- Directions for this task:
Bring together copies of the lines in the data below that contain the word "icon".

[[ Input records, beginning ]]

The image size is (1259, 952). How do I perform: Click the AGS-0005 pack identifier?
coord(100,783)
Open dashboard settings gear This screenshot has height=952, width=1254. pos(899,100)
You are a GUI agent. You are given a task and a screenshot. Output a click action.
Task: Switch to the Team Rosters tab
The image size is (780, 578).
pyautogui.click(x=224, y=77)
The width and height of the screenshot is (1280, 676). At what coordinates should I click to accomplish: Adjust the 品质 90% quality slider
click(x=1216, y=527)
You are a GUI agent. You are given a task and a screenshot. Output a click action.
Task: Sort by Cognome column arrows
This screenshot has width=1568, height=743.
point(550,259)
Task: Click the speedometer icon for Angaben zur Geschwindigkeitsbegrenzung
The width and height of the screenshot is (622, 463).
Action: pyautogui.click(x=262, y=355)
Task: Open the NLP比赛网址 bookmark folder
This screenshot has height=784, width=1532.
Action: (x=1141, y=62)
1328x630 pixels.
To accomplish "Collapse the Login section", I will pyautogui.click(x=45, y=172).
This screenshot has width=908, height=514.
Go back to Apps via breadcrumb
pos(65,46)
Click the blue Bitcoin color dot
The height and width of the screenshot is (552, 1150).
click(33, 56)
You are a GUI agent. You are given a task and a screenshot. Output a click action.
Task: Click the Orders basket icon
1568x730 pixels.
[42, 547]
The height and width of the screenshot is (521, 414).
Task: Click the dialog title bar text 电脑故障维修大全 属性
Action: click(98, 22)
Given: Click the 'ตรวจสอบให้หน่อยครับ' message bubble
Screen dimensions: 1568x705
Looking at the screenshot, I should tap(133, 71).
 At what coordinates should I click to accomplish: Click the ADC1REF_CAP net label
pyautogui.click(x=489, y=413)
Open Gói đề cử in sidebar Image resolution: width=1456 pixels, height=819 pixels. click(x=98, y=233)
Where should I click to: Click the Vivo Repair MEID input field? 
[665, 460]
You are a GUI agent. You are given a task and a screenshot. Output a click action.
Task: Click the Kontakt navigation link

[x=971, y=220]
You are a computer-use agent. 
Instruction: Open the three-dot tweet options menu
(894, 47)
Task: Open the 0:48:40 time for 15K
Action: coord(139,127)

[[ Input records, end ]]

- Response area:
Task: Click the speedometer icon for Angaben zur Geschwindigkeitsbegrenzung
Task: Click the Orders basket icon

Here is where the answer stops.